Thompson told Logan he likes country music, and that the first song he wrote was "Dirty Dishes in the Sink."
He also said he had gotten paid twice, and that the last check that was sent to him was for $444,000.
"$444,000? What did you do with that money?" Logan asked.
"I sent it to Brenda Lane's family," Thompson said.
"You sure about that?" Logan asked.
"Yeah," Thompson said.
"What if I said to you there was no check?" Logan asked.
"It’s in my name," Thompson insisted.
"What if I said to you, though, there was no check, it’s in your head, not in your name?" Logan asked.
"No, there was a check. It wasn’t in my head, you know," he claimed.
"Are you a con man? Are you acting for me?" Logan asked.
"No. I’m serious. This is me. This is who I am," Thompson replied.
"How can you be sure that Greg Thompson is not just acting up, that he’s not just pretending?" Logan asked attorney Dana Chavis.
"For over 20 years, prison doctors have administered very powerful anti-psychotic drugs to Greg Thompson. I don’t know of any doctor that would prescribe or force that type of medication upon a person unless they believed they were truly psychotic," Chavis replied.
Asked what the effect of that medication is, Chavis said, "It doesn't take away his mental illness. He's always insane.
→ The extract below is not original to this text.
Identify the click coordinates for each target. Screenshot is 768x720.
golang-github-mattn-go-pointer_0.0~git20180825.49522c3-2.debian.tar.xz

But what it does is that it hides that insanity."
"But it doesn't actually make him normal?" Logan asked.
"Not at all," Chavis replied.
But does Thompson understand that taking the medication may make him appear sane enough to be executed?
"Well, I had a -- I made a choice years ago. That if I were to get to that point I'd rather be normal than insane," Thompson told Logan.
"Why is that?" she asked.
"Because it hurts. I’m tired of being mentally ill, you know. So if they want to kill me at the end, then they kill me at the end," he replied.
"I think I have to forgive him," Brenda Lane's sister Barbara Brown said. "I am a Christian and we are to forgive people. It's hard."
"But you want him to die for what he did," Logan remarked.
"Yes, I do want to see him executed," Barbara said.
Thompson's lawyers are going back to federal court this month and hope eventually to get a ruling that Thompson -- despite his medication -- is mentally incompetent and should not be executed. The Tennessee attorney general, who declined 60 Minutes' request for an interview, is expected to argue that Thompson understands why he is being punished, is not insane, and therefore should be executed.
Asked if he's afraid to die, Thompson said, "I'm on drugs right now. And I feel good. I'm not afraid. When I -- when these drugs wear off a little bit I'll be afraid again."
"If you were executed what do you think would happen to you afterwards? What comes next?" Logan asked.
"Well, I know that the dead can speak," Thompson said.
"The dead can speak? You think you would die?" Logan asked.
"I think it'd be a horrible ending," Thompson said. "Because if the dead can speak that means you got thought in the grave. You got thoughts going on in the grave. I don't know about that."